Eu trabalho muito na América, onde o serviço é uma vergonha - caro e mau! Claro que os ricos têm sempre soluções, mas a maior parte das pessoas não é capaz de pagar os seguros. Tivemos uma resposta excepcional por parte de médicos, dos enfermeiros, dos assistentes operacionais, dos técnicos.
Construímos alguma coisa de que devíamos estar orgulhosos. Somos bons nas situações de aperto, na catástrofe, mas não somos bons na continuidade. É verdade que se tornou mais assimétrica a qualidade do SNS em relação a doenças não covid.
A. Maia
E se a mortalidade por outras patologias vai aumentar...
M Sobrinho Simões
E o sofrimento! Saúde é o bem estar e a doença é o mal estar. E as pessoas sofrem. Eu não tenho alternativa para o SNS e espero que esta gente tenha percebido. Têm todos a mania de que não sei quê, temos aí coisas privadas, algumas de muita qualidade... Não está em causa e o sistema tem de ter outras estruturas, mas são complementares.

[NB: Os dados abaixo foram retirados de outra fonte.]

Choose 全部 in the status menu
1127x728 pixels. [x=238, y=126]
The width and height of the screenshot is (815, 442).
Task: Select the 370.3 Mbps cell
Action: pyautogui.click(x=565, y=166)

Quando aperta mesmo, é o SNS. O que aconteceu com as grávidas: as estruturas privadas não responderam de forma adequada a um problema. Eu percebo a razão...
A. Maia
É mais economicista do que...
M. Sobrinho Simões
É economicista.
A. Maia
Não há nenhuma racionalidade técnica...
M. Sobrinho Simões
Não ! É economicista! Aquilo é para dar lucro aos stakeholders e aos accionistas.
A. Maia
Há grande ansiedade em relação a um tratamento eficaz e a uma vacina. A questão é quem vai ter acesso. No plano da geopolítica joga-se quem primeiro a desenvolve à escala industrial e quem vai ganhar dinheiro, o que leva ao problema de saber se está assegurado o acesso a todos.
M. Sobrinho Simões
O que diz é uma verdade cristalina. Sou cada vez mais sensível à ideia ---- e estou a pensar nos pólos da América e da China ---- de que há um problema de poder para além da saúde, até de poder bélico.>>
Como vamos dirimir este problema e quanto tempo ter de repetir a vacina, também não sabemos. Para a SIDA, ainda não encontramos uma vacina, para a malária também não. A malária já se sabe que é só para os pobres, mas a SIDA não, e nós não conseguimos desenvolver uma.
A incerteza sobre a eficácia da vacina e dos tratamentos vai aumentar ainda mais o problema que referiu: como vamos dirimir quando sabemos que há xis vacinas e dois ou três medicamentos? Quem é que vai (escolher)? Não devia ser só o poder económico, mas pode ser o político mesmo. O meu medo é que cada vez mais é política. Trump continua a referir-se ao "vírus chinês"...
A. Maia
E não usa essa expressão por acaso.
M. Sobrinho Simões
Está a mostrar que a saúde é política, um instrumento do poder e é um instrumento associado ao poder bélico, não são só os aspectos comerciais. Não sei como se resolve. Sei que vai ser cada vez mais utilização de mecanismos de grandes filantropos. Mas não vamos conseguir intervir e eles vão cada vez ficar mais ricos e poucos.
A. Maia
A filantropia está nos bastidores do poder...
M. Sobrinho Simões
Exactamente. E não é neutra. Mas eu sou muito a favor... Não sei se o capitalismo vai "dar o eco" ou não, mas qualquer dia rebenta.
Você não pode crescer, crescer, crescer...>>

Extractos da entrevista publicados na
Revista <<Diagonal>> do Sector Intelectual do Porto do Partido Comunista Português.
Dezembro 2020. N.° 5, III Série.
Foto do Professor Manuel Sobrinho Simões.